→ **PROBLEM STATEMENT**: Wherever the string "computer" shows up in the data below, copy the whole line.

>>>

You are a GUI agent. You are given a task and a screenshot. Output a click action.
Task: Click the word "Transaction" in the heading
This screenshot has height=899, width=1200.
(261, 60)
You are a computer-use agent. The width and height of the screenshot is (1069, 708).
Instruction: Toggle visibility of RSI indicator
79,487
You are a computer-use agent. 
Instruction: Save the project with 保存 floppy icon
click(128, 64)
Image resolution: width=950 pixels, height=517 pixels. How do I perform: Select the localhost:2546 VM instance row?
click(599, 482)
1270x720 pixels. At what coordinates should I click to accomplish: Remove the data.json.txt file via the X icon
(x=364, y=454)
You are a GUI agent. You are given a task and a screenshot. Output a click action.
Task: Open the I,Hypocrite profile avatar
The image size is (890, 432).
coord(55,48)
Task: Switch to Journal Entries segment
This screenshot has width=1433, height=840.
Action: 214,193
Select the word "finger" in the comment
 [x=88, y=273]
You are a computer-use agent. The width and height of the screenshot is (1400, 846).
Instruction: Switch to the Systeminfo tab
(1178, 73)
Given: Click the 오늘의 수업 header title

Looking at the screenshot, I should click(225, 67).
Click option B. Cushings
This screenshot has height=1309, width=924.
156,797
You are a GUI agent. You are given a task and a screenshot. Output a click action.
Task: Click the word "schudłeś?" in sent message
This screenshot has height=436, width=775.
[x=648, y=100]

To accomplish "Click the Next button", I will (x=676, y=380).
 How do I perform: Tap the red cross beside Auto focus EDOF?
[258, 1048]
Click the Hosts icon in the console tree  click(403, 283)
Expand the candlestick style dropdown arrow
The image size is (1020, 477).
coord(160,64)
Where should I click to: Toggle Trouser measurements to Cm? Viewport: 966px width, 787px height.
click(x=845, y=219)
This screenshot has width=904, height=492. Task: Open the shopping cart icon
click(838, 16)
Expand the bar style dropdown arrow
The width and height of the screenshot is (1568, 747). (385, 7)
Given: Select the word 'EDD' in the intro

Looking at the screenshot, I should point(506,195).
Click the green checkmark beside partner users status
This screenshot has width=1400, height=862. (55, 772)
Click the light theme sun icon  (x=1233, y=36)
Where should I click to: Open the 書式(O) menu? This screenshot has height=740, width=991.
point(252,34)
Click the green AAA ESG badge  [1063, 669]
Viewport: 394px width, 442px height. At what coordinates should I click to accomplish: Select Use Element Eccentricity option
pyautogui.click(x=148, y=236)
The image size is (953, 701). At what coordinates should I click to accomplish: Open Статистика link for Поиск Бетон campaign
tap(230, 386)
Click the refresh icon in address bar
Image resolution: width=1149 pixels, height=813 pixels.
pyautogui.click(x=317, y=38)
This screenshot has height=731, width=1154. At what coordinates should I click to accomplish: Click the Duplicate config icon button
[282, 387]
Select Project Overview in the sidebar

<<<

→ **OUTPUT**:
You are a computer-use agent. The width and height of the screenshot is (1069, 708).
You are a computer-use agent. 
You are a computer-use agent. The width and height of the screenshot is (1400, 846).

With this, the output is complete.